Habituellement, je ne travaille jamais de la sorte. De nature, je suis
un vrai « control freak », il faut que j’ai la mainmise sur tout,
c’était donc un exercice contre-nature que de laisser ainsi faire les
autres. L’histoire était tellement personnelle, qu’il fallait que je me
tienne un peu en retrait. J’ai réitéré cela au stade du montage,
également parce que nous avions, avec ce type de tournage à deux caméras
digitales, une très grande quantité de rushes. Pour la première fois,
j’ai autorisé mon monteur à couper les séquences tel qu’il l’entendait.
Il était très important de favoriser un regard externe.
C’est étonnant de se concentrer sur un personnage à ce point
avide de contrôle et, de votre côté, assumer le « lâcher prise ».
Comment avez-vous procédé avec les comédiens ? Vous leur accordiez ce
même espace de liberté ?
Non, ils devaient consciencieusement s’en tenir au scénario, il n’y
avait guère de place pour l’improvisation. La préparation a été très
importante, avec 15 jours de répétitions. Durant les 7 mois qui ont
précédé le tournage, je discutais quotidiennement avec Luminita
Gheorghiu – qui interprète Cornélia. Réunir le reste du casting a aussi
pris beaucoup de temps. Mais quand nous sommes arrivés sur le plateau,
chacun des acteurs savait parfaitement ce qu’il aurait à faire, il
n’était pas question pour eux de découvrir leur personnage au stade du
tournage.
On a le sentiment que le film n’aurait pas été possible sans
Luminita Gheorghiu. Vous avez su très tôt qu’elle seule pouvait incarner
Cornelia ?
Le scénario a été écrit avec Luminita à l’esprit, mais d’un autre côté,
j’ai également cherché une autre actrice, je me réservais la
possibilité d’un second choix. Luminita est une comédienne très connue
en Roumanie, et je me demandais s’il ne fallait pas un visage nouveau.

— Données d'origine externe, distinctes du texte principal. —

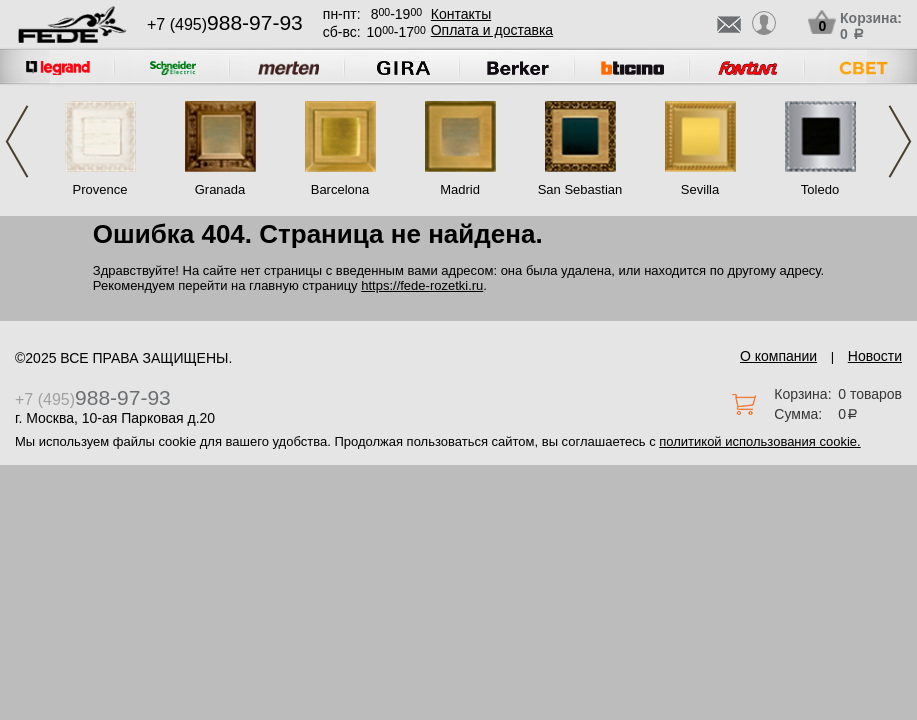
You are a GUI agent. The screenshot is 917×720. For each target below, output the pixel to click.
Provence (100, 189)
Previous (17, 141)
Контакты (461, 14)
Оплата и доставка (492, 30)
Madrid (460, 189)
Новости (875, 356)
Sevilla (700, 189)
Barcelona (340, 189)
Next (900, 141)
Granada (220, 189)
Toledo (820, 189)
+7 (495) (225, 24)
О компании (778, 356)
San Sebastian (580, 189)
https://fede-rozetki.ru (422, 285)
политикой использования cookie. (759, 441)
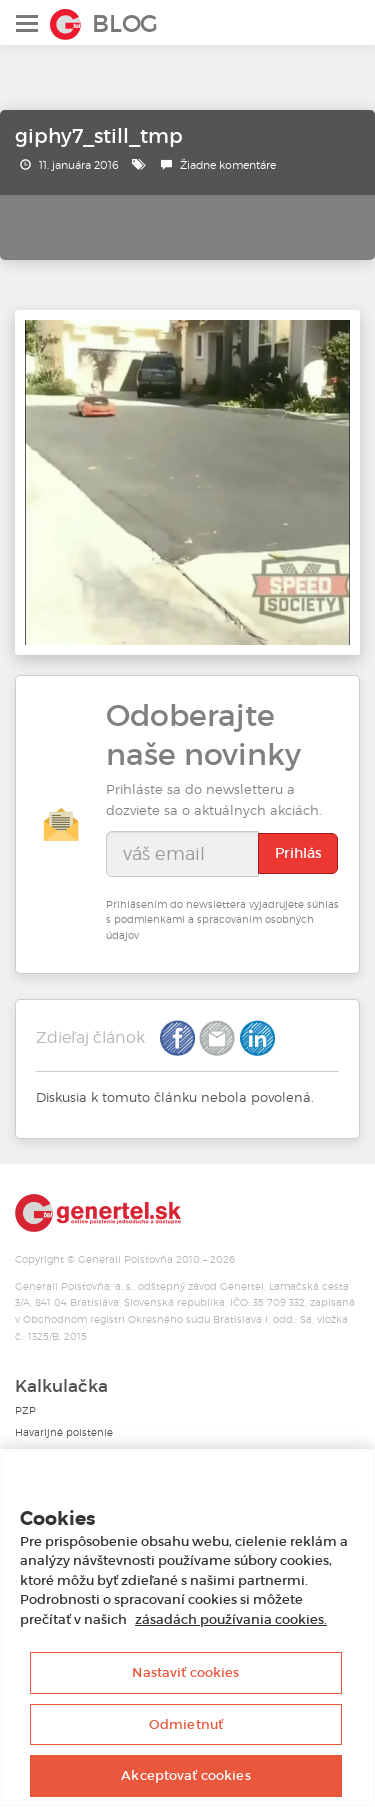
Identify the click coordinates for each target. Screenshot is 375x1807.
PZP (25, 1410)
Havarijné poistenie (64, 1432)
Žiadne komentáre (228, 165)
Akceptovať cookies (185, 1775)
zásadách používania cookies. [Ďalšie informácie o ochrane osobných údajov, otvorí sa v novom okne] (231, 1619)
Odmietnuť (186, 1724)
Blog (125, 23)
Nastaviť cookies (185, 1672)
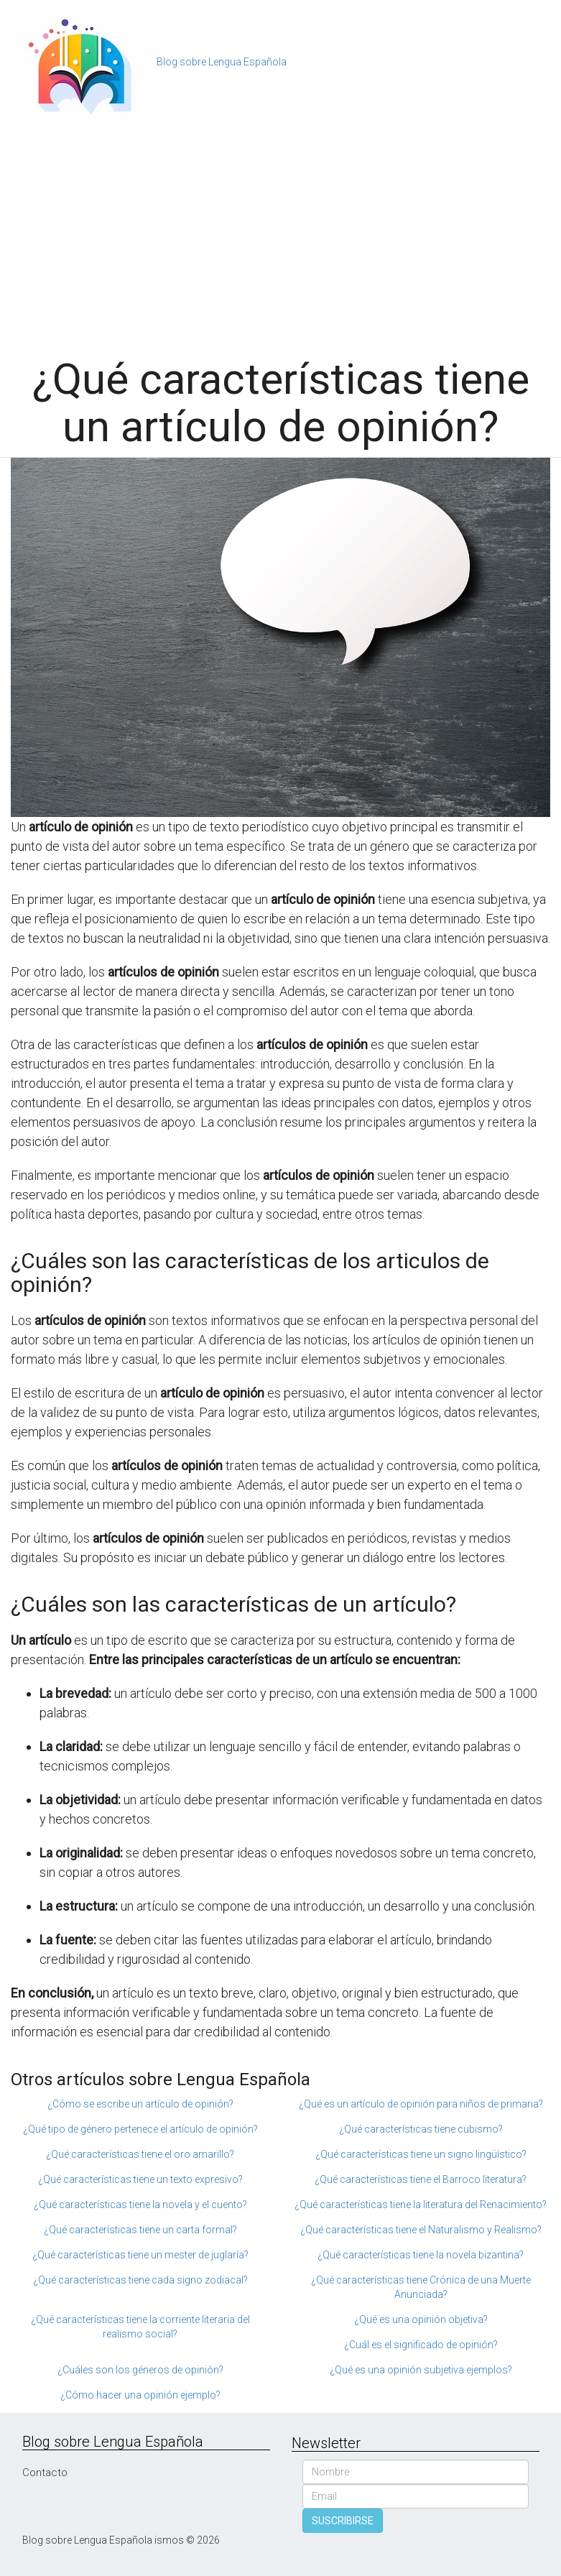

Mais au final, j’ai compris que Luminita restait la meilleure option
pour ce rôle. Cela a été néanmoins long et difficile avec Luminita. Elle
voulait ce rôle, ça représentait un vrai challenge pour elle
d’interpréter une femme de la classe dominante – chose qu’elle n’avait
jamais fait auparavant. Mais elle avait également très peur de ça, et à
certains moments, elle a pensé abandonner le projet. Mais elle est
finalement revenue.
Le nouveau cinéma roumain a, depuis dix ans, été mis en avant par la critique internationale, au point de parler d’un groupe de cinéastes, voire d’une « école roumaine ». Quelle est votre position sur ce point ? Vous revendiquez des liens étroits entre Cristian Mungiu, Cristi Puiu, Corneliu Porumboiu, et vous-même ? Ou cultivez vous une différence ?
Nous nous sommes, d’une certaine façon, constitués en groupe. Cristian Mungiu et moi étions ensemble à l’école de cinéma, nous avons débuté ensemble et je pense aussi que nous avons évolué dans une direction similaire. Cristi Puiu a été le premier à réaliser un long métrage, en 2001. Mungiu a suivi, en 2002, et moi en 2003. Nous étions d’une sensibilité assez différente au départ, et je crois que « La mort de Dante Lazarescu » de Puiu en 2005 a été un tournant important, le moment où nous avons repensé de concert notre façon de faire du cinéma. A partir de ce moment-là, nous avons emprunté une direction commune, privilégiant une approche plus minimaliste. Il y a indubitablement une marque de fabrique roumaine, mais il est difficile de la caractériser précisément. Une chose est néanmoins certaine : nous faisons tous des films sur un environnement que l’on connaît parfaitement, et nous tentons d’en rendre compte le plus honnêtement possible.